A gigante do streaming está a transformar a sua plataforma num ecossistema literário completo. Com o anúncio da funcionalidade “Page Match”, que utiliza visão computacional para sincronizar livros físicos com audiolivros, e a entrada na venda directa de exemplares em papel, o Spotify posiciona-se agora como um rival directo da Amazon e da Audible.
O Spotify continua a sua expansão agressiva para além da música e dos podcasts, focando-se agora em eliminar as barreiras entre a leitura tradicional e o consumo de áudio. A empresa anunciou um conjunto de ferramentas tecnológicas e parcerias estratégicas que prometem mudar a forma como os utilizadores interagem com os seus livros, independentemente do formato. O destaque vai para o “Page Match”, uma ferramenta que utiliza a câmara do telemóvel para criar uma ponte digital entre o papel e o streaming.
Sincronização inteligente via OCR
A funcionalidade “Page Match” é, na sua essência, uma aplicação avançada de reconhecimento óptico de caracteres (OCR) e visão computacional. O conceito é simples: se um utilizador estiver a ler um livro físico (ou um e-book num Kindle) e precisar de interromper a leitura para conduzir ou realizar outra tarefa, basta apontar a câmara do telemóvel para a página onde parou.
Através do algoritmo do Spotify, a aplicação identifica o texto, localiza o timestamp exacto na versão em audiolivro e oferece a opção de continuar a audição a partir desse ponto. O sistema funciona de forma bidireccional; se o utilizador quiser regressar ao livro físico após ouvir alguns capítulos, a aplicação pode indicar se deve avançar ou recuar páginas para encontrar o ponto exacto da narrativa. Segundo a empresa, esta tecnologia utiliza uma combinação de soluções internas e de terceiros para garantir precisão em mais de 500.000 títulos já disponíveis na plataforma.

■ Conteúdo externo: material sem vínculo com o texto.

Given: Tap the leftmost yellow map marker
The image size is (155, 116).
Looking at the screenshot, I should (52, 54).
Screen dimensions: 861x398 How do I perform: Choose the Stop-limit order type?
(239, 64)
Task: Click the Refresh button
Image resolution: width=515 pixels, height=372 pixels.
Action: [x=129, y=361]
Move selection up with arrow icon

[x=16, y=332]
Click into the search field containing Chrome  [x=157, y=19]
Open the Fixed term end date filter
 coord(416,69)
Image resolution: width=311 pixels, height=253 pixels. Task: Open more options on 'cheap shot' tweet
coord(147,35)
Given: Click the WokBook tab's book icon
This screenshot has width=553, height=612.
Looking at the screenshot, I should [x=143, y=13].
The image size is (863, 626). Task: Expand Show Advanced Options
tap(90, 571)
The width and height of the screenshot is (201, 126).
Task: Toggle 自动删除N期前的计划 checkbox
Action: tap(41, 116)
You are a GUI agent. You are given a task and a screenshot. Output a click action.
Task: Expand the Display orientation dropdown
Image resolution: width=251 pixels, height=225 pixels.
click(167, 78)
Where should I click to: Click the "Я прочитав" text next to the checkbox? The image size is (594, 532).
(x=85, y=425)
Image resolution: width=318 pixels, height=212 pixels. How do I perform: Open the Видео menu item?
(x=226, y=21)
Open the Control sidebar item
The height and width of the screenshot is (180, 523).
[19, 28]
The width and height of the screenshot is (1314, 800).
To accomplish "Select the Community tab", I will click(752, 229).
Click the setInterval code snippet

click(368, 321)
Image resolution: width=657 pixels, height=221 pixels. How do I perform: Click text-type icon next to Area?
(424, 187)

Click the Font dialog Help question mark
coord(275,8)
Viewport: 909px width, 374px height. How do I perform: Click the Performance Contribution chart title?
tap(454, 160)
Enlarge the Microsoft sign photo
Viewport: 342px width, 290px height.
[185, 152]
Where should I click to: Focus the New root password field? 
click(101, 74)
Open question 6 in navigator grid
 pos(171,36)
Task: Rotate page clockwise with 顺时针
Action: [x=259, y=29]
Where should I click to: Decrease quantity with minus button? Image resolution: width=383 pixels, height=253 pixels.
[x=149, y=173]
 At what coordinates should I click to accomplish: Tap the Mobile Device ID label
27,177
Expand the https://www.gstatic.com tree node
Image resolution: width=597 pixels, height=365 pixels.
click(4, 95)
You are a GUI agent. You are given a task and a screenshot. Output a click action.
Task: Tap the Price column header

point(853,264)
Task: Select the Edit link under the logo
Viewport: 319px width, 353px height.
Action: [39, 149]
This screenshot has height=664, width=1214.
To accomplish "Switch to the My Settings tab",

Do digital para a estante: a venda de livros físicos
Numa decisão surpreendente para uma plataforma puramente digital, o Spotify confirmou que passará a vender livros físicos (capa dura e edições de bolso) directamente através da aplicação. Esta funcionalidade, prevista para a primavera no Reino Unido e nos EUA, surge de uma parceria com a Bookshop.org, uma plataforma que apoia livrarias independentes.
Embora o inventário e a logística fiquem a cargo da Bookshop.org, a integração no Spotify permite que os utilizadores comprem a versão física de um audiolivro que acabaram de ouvir com apenas um clique no botão “Adicionar à estante em casa”. Do ponto de vista de negócio, o Spotify actuará como um afiliado, recebendo uma comissão por cada venda, o que representa uma nova fonte de receita num sector de margens tradicionalmente baixas, como é o streaming de música.
Audiobook Recaps
Para reforçar a retenção dos utilizadores, o Spotify anunciou também a chegada dos “Audiobook Recaps” aos dispositivos Android. Esta funcionalidade, que já estava em fase beta no iOS, utiliza inteligência artificial para gerar resumos curtos e sem spoilers das secções ouvidas anteriormente. É uma ferramenta pensada para leitores que fazem pausas prolongadas entre sessões de audição e precisam de refrescar a memória sobre o enredo.
Actualmente, os subscritores Premium do Spotify em vários países (infelizmente não em Portugal) já têm direito a 15 horas de audição mensal de audiolivros (30 horas no plano Audiobook+). Com o crescimento de 36% no número de utilizadores deste segmento no último ano, estas novas ferramentas tecnológicas não são apenas conveniências, mas sim uma tentativa clara de centralizar o mercado editorial dentro de uma única aplicação, desafiando o domínio histórico da Amazon no sector.